Mistral, il maestro dei venti
Del mistral, il vento che sferza la Provenza con raffiche di oltre 100 km/h infilandosi per la valle del Rodano giù giù fino alla Camargue, si dicono molte cose. Che è il maestro dei venti. Che se comincia il sabato non dura fino al lunedì. Che soffia per tre, sei o nove giorni consecutivi. Che fa impazzire. Che è uno dei tre flagelli della Provenza, insieme alla Durance (un fiume) e al Parlamento. E si racconta una storia.
Quando il mistral finì prigioniero
Il mistral, si narra, sorgeva dalle paludi del Vivarais, antica provincia del Languedoc. Qui, uscendo da un’enorme arcata tra le rocce traforate, prendeva vigore e cominciava a far risuonare il suo ringhio minaccioso. Gli abitanti dei luoghi vicini erano terrorizzati dai suoi accessi di collera: avrebbe potuto spazzare via le loro case, distruggere i raccolti, sollevare i bambini...
Un giorno, mentre il mistral dormiva, i contadini dei villaggi circostanti decisero che era arrivato il momento di imprigionarlo, in modo che non potesse più seminare il terrore.
Per farlo, inchiodarono sopra ai fori del suo rifugio delle robuste assi di legno. Assi speciali, preparate da lungo tempo a questo scopo, ricavate dai tronchi di ulivi vecchi di cent’anni, levigate e lavorate a bella posta dai falegnami perché fossero spesse e resistenti, a prova di mistral.
E così avvenne: quando si risvegliò, ritrovandosi prigioniero, il vento si mise a soffiare con tutta la sua forza, ma le tavole rimasero salde al loro posto.
La maledizione del mistral
Il mistral era furioso e lanciò la sua minaccia. “Quando riuscirò a liberarmi”, disse, “sradicherò tutto quello che troverò sul mio passaggio: le tegole, gli alberi, le recinzioni... Non resterà niente”. “Ragione di più per impedirti di uscire”, risposero i contadini.
“Io vi maledico”, ribatté il mistral: “che tutto sia desolazione, che le vostre terre siano infestate dalle zanzare, che l’acqua sia putrida e le vostre case sporche. Che la febbre faccia morire i vostri figli e i vostri vecchi. Così rimpiangerete ciò che avete fatto”.
Venne l’estate e una calura insopportabile si abbatté sulla Provenza. Presto si manifestarono i segni premonitori di un’epidemia. Odori tremendi invasero le strade dei villaggi, insetti aggressivi punsero la pelle delicata dei bambini e quella rugosa degli anziani. Pareva che tutti i mali del mondo si concentrassero sulla Provenza.

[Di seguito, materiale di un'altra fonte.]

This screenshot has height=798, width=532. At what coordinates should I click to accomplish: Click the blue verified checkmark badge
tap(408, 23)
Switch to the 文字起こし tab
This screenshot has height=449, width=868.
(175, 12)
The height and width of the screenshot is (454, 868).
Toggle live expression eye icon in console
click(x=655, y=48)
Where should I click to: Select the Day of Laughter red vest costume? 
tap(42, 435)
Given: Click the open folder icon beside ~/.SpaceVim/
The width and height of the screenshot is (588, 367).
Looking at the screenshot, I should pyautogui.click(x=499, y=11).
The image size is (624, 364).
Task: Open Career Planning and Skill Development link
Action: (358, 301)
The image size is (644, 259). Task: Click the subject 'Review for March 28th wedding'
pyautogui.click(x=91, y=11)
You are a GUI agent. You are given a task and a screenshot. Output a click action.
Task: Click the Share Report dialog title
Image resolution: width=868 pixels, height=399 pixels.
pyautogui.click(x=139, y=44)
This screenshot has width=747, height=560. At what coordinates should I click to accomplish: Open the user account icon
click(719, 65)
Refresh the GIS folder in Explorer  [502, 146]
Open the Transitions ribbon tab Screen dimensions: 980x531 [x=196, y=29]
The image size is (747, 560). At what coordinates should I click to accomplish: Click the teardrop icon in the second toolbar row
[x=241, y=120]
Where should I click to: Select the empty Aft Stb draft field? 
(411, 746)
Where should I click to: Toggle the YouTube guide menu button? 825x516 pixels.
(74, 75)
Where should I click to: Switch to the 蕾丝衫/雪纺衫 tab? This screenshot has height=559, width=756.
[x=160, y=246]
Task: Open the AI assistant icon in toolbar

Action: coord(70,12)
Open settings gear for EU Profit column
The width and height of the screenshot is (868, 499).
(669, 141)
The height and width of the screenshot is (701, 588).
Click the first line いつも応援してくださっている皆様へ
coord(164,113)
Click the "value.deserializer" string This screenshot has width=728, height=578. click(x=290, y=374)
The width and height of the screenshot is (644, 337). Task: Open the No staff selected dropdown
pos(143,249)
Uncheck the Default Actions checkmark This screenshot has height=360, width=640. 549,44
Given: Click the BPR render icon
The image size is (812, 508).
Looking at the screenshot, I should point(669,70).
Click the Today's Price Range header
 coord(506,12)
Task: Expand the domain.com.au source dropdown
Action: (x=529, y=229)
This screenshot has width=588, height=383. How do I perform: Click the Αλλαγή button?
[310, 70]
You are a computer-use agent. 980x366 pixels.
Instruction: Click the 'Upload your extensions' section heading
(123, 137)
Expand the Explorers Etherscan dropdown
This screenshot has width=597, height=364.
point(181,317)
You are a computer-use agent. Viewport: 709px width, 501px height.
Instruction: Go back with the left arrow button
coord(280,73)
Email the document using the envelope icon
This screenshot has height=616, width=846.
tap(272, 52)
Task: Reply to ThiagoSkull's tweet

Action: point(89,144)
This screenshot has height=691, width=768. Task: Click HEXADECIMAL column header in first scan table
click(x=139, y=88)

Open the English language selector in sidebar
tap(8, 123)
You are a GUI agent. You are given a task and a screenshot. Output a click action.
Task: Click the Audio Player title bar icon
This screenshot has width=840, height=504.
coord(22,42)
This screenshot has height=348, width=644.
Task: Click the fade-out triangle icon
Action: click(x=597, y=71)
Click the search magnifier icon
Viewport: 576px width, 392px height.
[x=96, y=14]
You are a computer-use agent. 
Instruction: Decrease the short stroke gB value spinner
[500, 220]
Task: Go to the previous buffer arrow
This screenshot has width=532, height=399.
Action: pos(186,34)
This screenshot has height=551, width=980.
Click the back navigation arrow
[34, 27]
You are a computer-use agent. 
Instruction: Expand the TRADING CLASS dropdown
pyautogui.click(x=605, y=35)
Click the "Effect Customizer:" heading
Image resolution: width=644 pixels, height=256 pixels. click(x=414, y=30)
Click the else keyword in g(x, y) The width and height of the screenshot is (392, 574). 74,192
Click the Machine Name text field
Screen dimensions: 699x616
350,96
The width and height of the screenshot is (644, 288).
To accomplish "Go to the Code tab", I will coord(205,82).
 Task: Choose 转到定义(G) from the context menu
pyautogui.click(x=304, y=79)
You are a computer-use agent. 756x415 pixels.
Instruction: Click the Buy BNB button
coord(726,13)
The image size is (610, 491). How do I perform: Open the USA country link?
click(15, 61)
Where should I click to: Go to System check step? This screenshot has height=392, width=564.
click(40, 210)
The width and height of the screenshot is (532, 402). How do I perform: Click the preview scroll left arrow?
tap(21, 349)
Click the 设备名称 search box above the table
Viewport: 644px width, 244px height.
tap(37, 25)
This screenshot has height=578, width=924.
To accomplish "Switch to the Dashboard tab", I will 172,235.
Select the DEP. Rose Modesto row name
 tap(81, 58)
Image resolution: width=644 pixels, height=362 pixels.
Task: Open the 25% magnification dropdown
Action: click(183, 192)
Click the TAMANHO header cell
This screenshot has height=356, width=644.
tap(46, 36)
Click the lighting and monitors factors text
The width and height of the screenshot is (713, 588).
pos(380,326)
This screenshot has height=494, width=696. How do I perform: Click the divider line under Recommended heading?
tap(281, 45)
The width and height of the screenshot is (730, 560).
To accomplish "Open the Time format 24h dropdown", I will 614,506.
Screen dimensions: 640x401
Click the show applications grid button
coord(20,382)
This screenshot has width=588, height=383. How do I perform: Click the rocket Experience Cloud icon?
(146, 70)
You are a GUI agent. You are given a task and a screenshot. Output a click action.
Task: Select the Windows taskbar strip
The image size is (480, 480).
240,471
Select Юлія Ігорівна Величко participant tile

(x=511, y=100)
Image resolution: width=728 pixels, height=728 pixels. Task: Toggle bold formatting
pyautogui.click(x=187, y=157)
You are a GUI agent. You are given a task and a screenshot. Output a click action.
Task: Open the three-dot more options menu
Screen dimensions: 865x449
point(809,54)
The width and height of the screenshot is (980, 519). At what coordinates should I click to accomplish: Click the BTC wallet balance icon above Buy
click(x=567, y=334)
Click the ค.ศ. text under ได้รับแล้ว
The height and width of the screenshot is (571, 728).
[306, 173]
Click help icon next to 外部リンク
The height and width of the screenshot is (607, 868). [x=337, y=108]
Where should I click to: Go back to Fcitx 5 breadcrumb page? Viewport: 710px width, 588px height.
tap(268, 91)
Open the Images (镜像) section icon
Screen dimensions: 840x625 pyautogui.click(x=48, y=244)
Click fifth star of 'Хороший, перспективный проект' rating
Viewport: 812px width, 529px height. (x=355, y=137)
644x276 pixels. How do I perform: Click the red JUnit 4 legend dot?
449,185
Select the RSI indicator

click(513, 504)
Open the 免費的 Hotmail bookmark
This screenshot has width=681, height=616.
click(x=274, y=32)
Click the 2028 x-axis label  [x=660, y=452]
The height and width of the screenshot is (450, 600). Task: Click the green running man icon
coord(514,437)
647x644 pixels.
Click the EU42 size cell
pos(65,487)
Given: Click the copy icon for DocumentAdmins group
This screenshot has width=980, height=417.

Il vento venne a più miti consigli
Gli abitanti pensarono di liberare il vento, riconoscendo che il suo passaggio era benefico: asciugava le terre madide, dissipava le nuvole e le nebbie soffocanti, aiutava perfino a far maturare i frutti. Insomma, faceva bene alla natura.
“Se non lo liberiamo”, si dissero, “la peste colpirà le nostre greggi. Meglio patire il freddo, e che il vento strappi qualche ramo al suo passaggio, piuttosto che continuare in queste condizioni”.
Il mistral, avendo sentito più d’una di queste frasi, prese la parola. “Se mi lasciate uscire, prometto che non sradicherò i vostri alberi da frutto, non solleverò le tegole dei vostri tetti e non strapperò le recinzioni dei vostri giardini”.
Tutti restarono perplessi, ma alla fine decisero di liberare il vento.
Promesse da marinaio?
Appena vide un varco, il mistral s’infilò e corse fuori, dispiegando tutta la sua potenza. I contadini, ammutoliti e terrorizzati, non osavano dire una parola. Fu un bambino, invece, a rivolgersi al vento: “E la tua promessa, che fine ha fatto?”, protestò.
Il mistral scatenato si calmò all’istante. E improvvisamente si mise ad accarezzare gli alberi, a sfiorare le tegole, a fare il solletico agli steccati dei giardini.
Il trasloco del mistral
Presto, le miserie che avevano colpito quei poveri contadini rimasero solo un cattivo ricordo, così come questa storia. E il mistral se ne andò altrove, nella valle del Rodano, brontolando e grugnendo, verso le pianure del Sud.